We confuse “being nice” with love. Jesus was loving, but Jesus was not concerned with being nice.
Being nice is often an attempt to avoid conflict, prevent/repress anger, earn approval, and project a facade that evokes admiration and affection.
Love boldly enters into conflict with the goal of honest reconciliation. Love acknowledges and appropriately expresses anger. Love is transparent and emits adoration and affection.
Years ago a work colleague aggressively challenged a decision I had made. My fear told me to keep the peace, apology and reverse course. Upon reflection, however, I realized that my decision was appropriate and important. I held my ground. Though my coworker became belligerent, I remained firm and respectful, while also tending to my anger and hurt.

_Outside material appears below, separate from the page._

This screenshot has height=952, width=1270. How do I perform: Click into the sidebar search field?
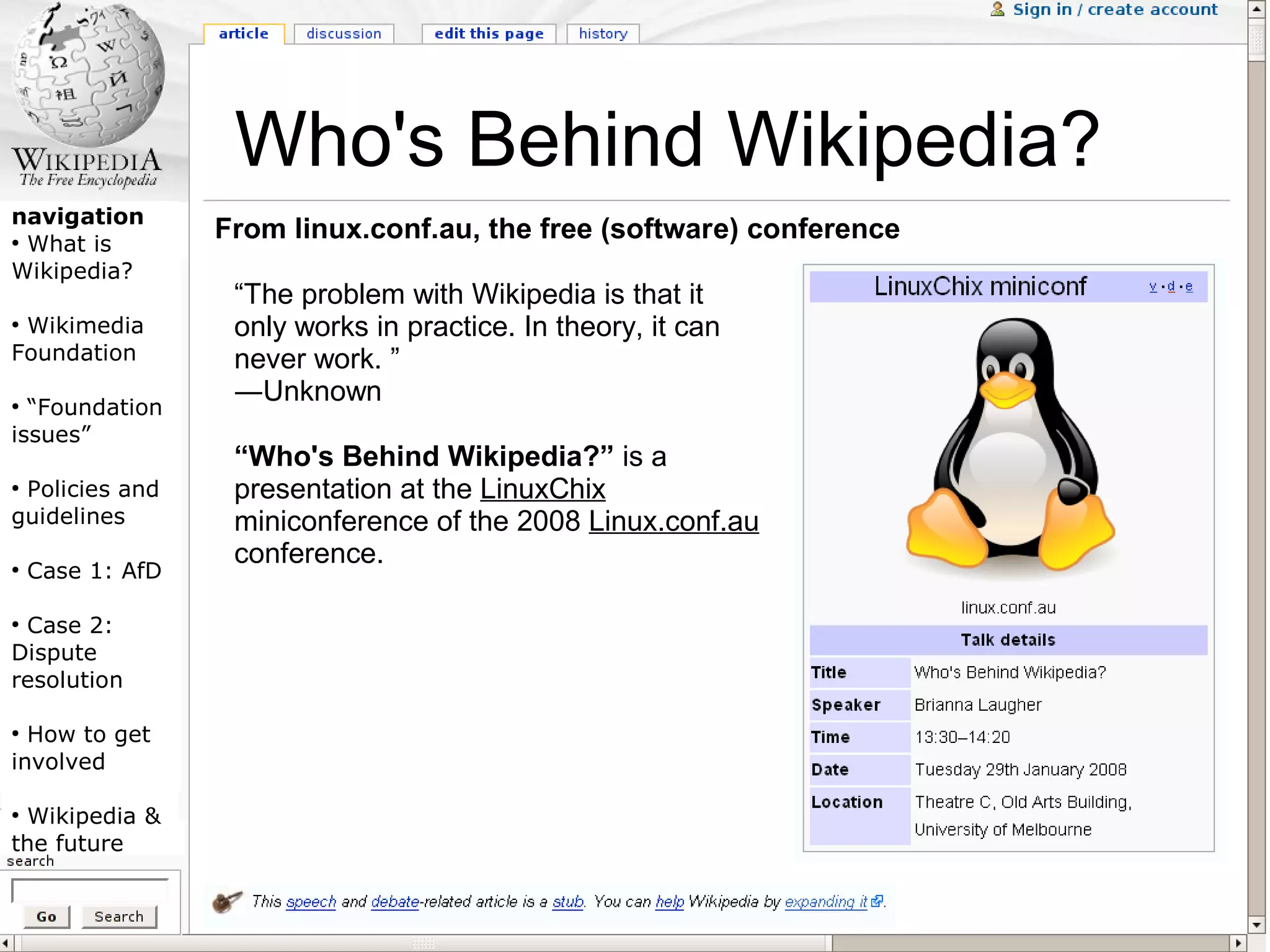[x=90, y=891]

After some weeks, we worked our way through to a resolution and established a much stronger bond than we had before. If I had acquiesced for the sake of being nice, resentment would have smoldered against my coworker and against myself.
Jesus overturned vendor tables in the temple and told his friend Peter to “get behind me Satan” when Peter pleaded with Jesus to take the easy way out.
Love does not take the easy way out. It is the way through. Passing through fear, hurt, and anger, true love creates a deeper connection than is ever possible by avoiding issues for the sake of being nice. Being nice is a seductive quagmire that lures us in with promises of safety and affection, yet which yields neither in the long run.
I grew up in the south, where being nice was seen as a supreme virtue by many. When I moved to New York, I found the abrasive honesty there both jarring and refreshing. No longer did I have to say, “Bless your heart”, when I was feeling “go to hell”.
Sometimes the best way to bless a heart is to call out devilish behavior. Truth without love is not true. Love without truth is not love. Ultimately, you cannot have one without the other.
Jesus never mastered being nice. If he did, he may have lived a longer life, but it’s doubtful any of us today would know his name or want to be like him.